Gli ecosistemi delle grotte sono tra i meno conosciuti sulla Terra e, finora, solo l’11% circa delle grotte è stato studiato biologicamente. La loro esplorazione è quindi potenzialmente ricca di possibilità per la scoperta di nuove specie animali.
La National Geographic Society ha approvato un progetto a cui partecipa l’università di Verona, con il genetista Massimo Delledonne, che prevede l’esplorazione delle regioni carsiche del Caucaso occidentale in Georgia, uno dei punti più ricchi di biodiversità sotterranea. Il progetto finanziato rientra fra i finanziamenti di livello II, ovvero estremamente competitivi e riservati a quei progetti che sono in grado di spingere in avanti i limiti della conoscenza.
L’obiettivo principale del progetto è studiare la biodiversità, la tassonomia, l’ecologia degli invertebrati, come coleotteri, collemboli, diplopodi, crostacei, che vivono nelle grotte carsiche e conglomerate della Georgia.
“Si tratta di un progetto davvero estremo da realizzare”, spiega Delledonne. “Una precedente esperienza è stata fatta dal nostro gruppo nel 2019 in Montenegro, ma si trattava più che altro di una prova generale.
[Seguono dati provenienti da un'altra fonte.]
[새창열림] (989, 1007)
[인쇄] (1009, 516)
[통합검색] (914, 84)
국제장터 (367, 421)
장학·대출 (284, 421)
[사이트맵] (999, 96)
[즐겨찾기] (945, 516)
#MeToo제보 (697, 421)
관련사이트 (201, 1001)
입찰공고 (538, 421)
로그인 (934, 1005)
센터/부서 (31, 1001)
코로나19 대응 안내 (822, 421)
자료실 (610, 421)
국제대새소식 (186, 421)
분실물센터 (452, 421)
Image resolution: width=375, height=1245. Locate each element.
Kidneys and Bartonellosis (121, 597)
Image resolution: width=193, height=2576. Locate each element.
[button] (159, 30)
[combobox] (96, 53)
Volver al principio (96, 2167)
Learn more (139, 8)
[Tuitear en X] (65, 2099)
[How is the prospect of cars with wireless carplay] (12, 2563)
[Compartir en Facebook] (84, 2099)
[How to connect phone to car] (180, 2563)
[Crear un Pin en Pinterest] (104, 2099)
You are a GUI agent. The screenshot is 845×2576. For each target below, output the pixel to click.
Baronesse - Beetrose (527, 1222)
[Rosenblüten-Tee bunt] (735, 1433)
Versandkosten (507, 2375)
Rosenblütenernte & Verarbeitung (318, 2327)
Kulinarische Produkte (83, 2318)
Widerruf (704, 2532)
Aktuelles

Ora partirà il progetto vero e proprio, con due spedizioni da 15 giorni ciascuna, una nel 2022 e una nel 2023 nelle grotte georgiane con l’obiettivo di campionare gli invertebrati nelle grotte e studiare i parametri ambientali. Esploreremo circa 30 grotte orizzontali e verticali nelle regioni di Racha-Lechkhumi, Imereti e Samegrelo, Georgia occidentale. Alle spedizioni parteciperanno anche studenti locali come assistenti e speleologi locali come consulenti. “Noi ci occuperemo di Dna barcoding ovvero di catalogare, mediante sequenziamento del Dna, gli organismi che troveremo nelle grotte”.
L’estrazione del Dna, così come l’amplificazione ed il sequenziamento del gene “Coi”(il codice a barre di numerosi organismi viventi) saranno eseguiti all’interno della grotta. Ulteriori indagini molecolari, incluso il sequenziamento del Dna per scopi filogenetici e filogeografici di alcuni gruppi di invertebrati selezionari, saranno poi condotte al Museo statale di Storia naturale di Stoccarda e all’Università di Verona che accoglieranno e formeranno anche due studenti georgiani.
“Il progetto si svolgerà in un ambiente davvero estremo”, prosegue Delledonne, “alcune delle grotte selezionate, oltre ad essere difficilmente raggiungibili, sono inaccessibili senza attrezzatura speleologica o subacquea. Avremo speleologi e subacquei locali esperti come consulenti nel progetto, che sono formati nel campionamento di invertebrati cavernicoli e che ci aiuteranno a campionare. Inoltre, in alcune grotte sono presenti fiumi sotterranei con anche un rischio di esondazione che richiederanno una pianificazione molto attenta delle attività”.
Il progetto è realizzato in collaborazione tra l’università di Verona, l’Ilia State University di Tbilisi, in Georgia, l’università di Belgrado, il Museo di storia naturale di Stoccarda, la P. J. Šafárik University di Šrobárova, Slovacchia e la Federal Scientific Center of the East Asia Terrestrial Biodiversity
Dal 4 al 29 maggio, inoltre, il gruppo di ricerca di Delledonne affronterà una nuova sfida, spingendosi ancora più a est, nel deserto del Gobi in Mongolia. Una spedizione scientifica di 25 giorni, organizzata dall’Università di Firenze e dall’Università di Verona, porterà un gruppo di 14 scienziati e 3 persone di supporto in una delle regioni più remote e meno densamente popolate del pianeta: il Deserto del Gobi. La missione del gruppo è l’esplorazione della biodiversità faunistica e microbica del Grande Gobi, l’obbiettivo principale è la cattura di pipistrelli e la caratterizzazione dei loro coronavirus grazie al laboratorio portatile di sequenziamento del Dna messo a punto dall’università di Verona. Questa spedizione sarà fisicamente impegnativa, il gruppo viaggerà lontano dalla civiltà in completa autonomia per più di 2 settimane e con risorse idriche razionate.